そこからさらに6000回以上手段を見出だせずにいた。
俺は抵抗する時間も与えられず今も雪によって死に晒されている。
だが当初の感覚が薄れてきている。
約10000回も同じ目に遭うと心の消耗が徐々に穏やかになってくるのか。
怖いのは変わらないが恐怖で身体が動かなくなるといったことが和らいでいる。
下手な鉄砲も数撃ちゃ当たるでは無いがこんなことも慣れてきてしまうとは人の心は上手く出来ているものだな。
この戦闘プログラムがすべて終了したときにはもはや以前の俺では無くなっているような気さえしてくる。
慣れが生じると他のことを考える余裕も出てくる。
俺が最優先ですることは雪の能力を識ることだ。
雪の能力が精神操作系だと誰かが言っていたのをふと思い出す。
欽治だったかダリアだったかはよく思い出せない。
精神操作……言葉の通りなのだろう。
それを何処から雪によって与えられているのだ?
雪の言葉が聞こえないように耳を潰せば良いのか?
いやそんな安直な考えではいけない。
過去の雪との関わりを思い出せ。
そこから突破法を見出すしか他に方法はない。
幼女時代の雪は可愛いけれどサイコパスな子どもとしか見ていなかった。
俺が居る前で能力を使ったのはすべてセツの方だ。
カビル山脈で飛竜を飼ったとき、温泉街でユーナを従わせたこと、マイケル戦のときならず者を操ったこと、他にもあるがそのすべてにおいて相手が雪の声を聞いている。
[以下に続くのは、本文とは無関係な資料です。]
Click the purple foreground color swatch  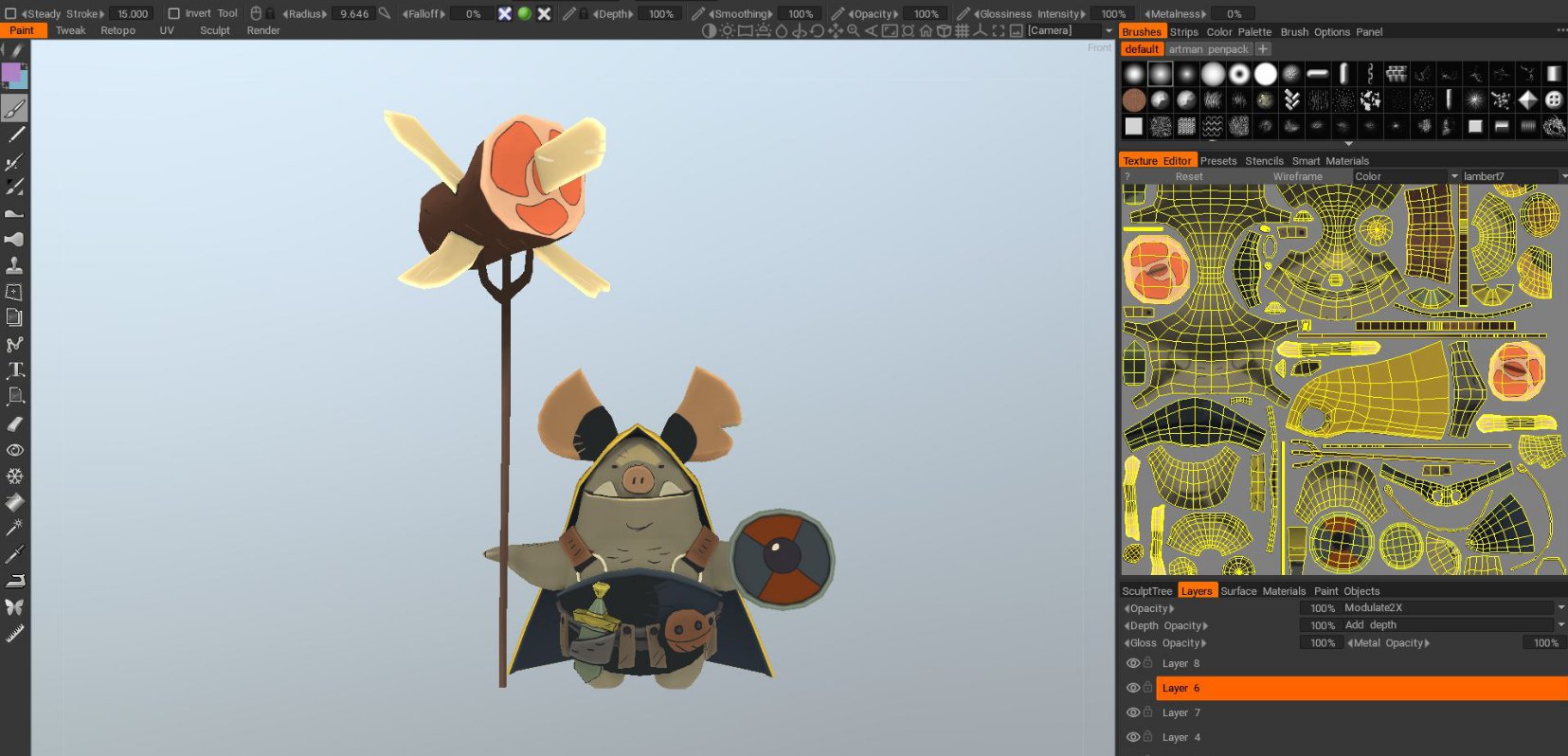tap(10, 72)
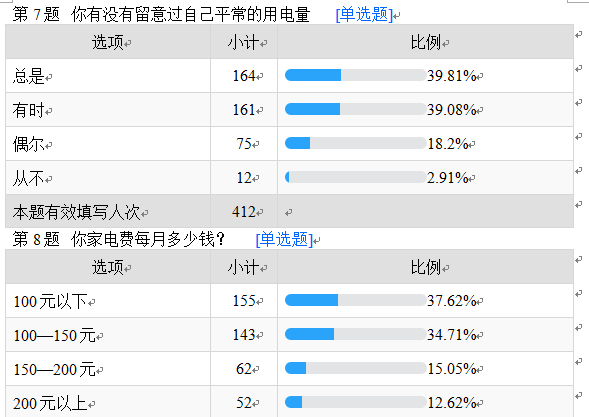Click the [单选题] link for question 8
The width and height of the screenshot is (589, 417).
click(x=284, y=239)
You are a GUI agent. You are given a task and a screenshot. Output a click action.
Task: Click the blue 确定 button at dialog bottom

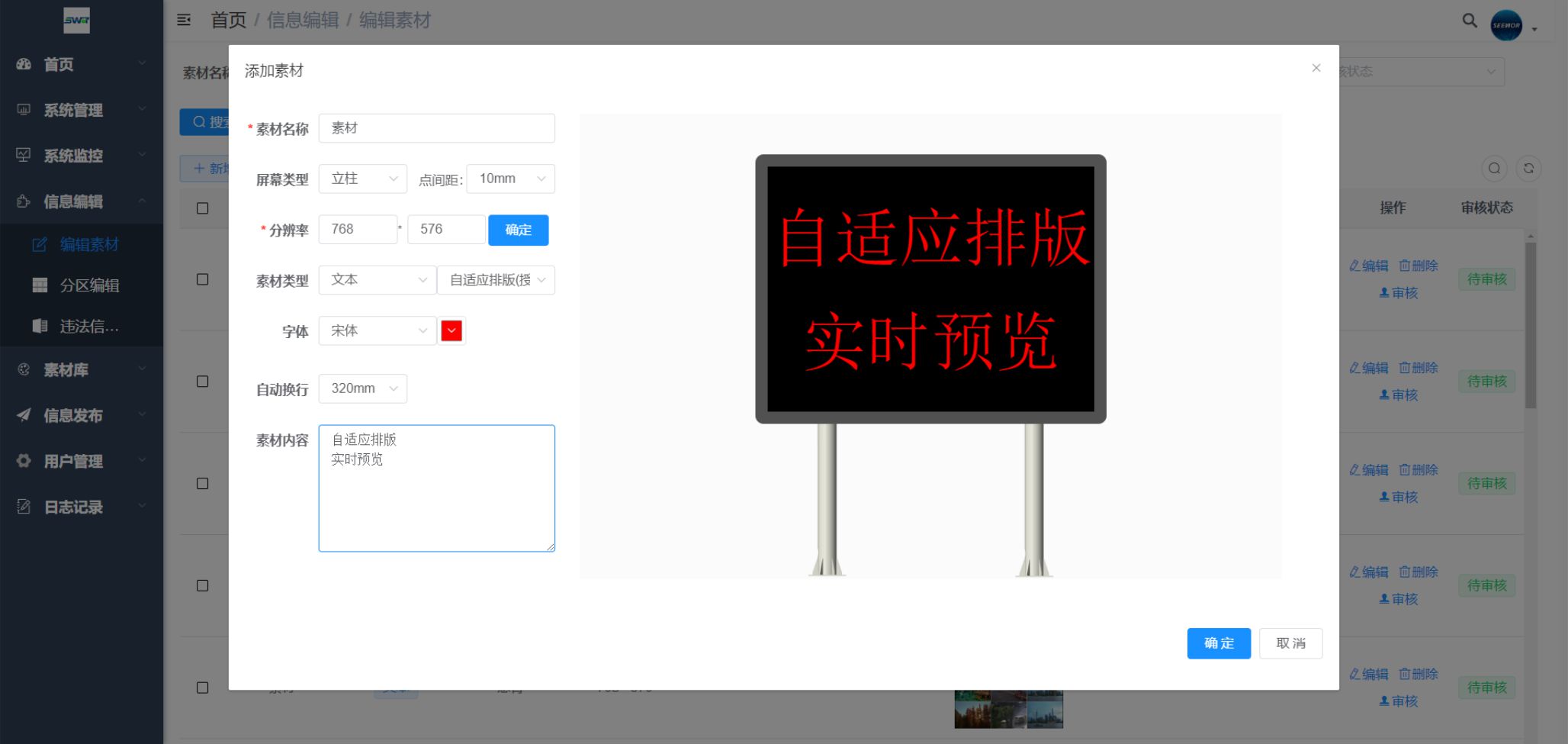coord(1218,643)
俺が転生しローウェルグリン城にやって来たばかりの頃だってそうだ。
捕虜のならず者をわざわざ謁見の前に呼び出し従わせていた。
そこから考えられるのは少なくとも相手が雪の前に居なければいけないことだ。
いや、待てよ?
雪が裏切った直後のときローウェルグリン城の者に自害を命じたことがあった。
そのときは声が確実に届いていない相手にも影響を与えている。
ユキとセツでは能力のレベルが違うと欽治が言っていたが今の雪はどっちなんだ?
……どちらかなんて考える必要はない。
最悪の想定をしておくべきだ。
ユキの能力レベルで現状が使用可能だとすると最低でも半径2キロ圏内は影響を与える。
声で無いことはユキの件から考えて疑いないだろう。
念話など使えるはずがないし……だとすると念波のようなものなのか?
超能力だしそう思ってもおかしくはないだろう。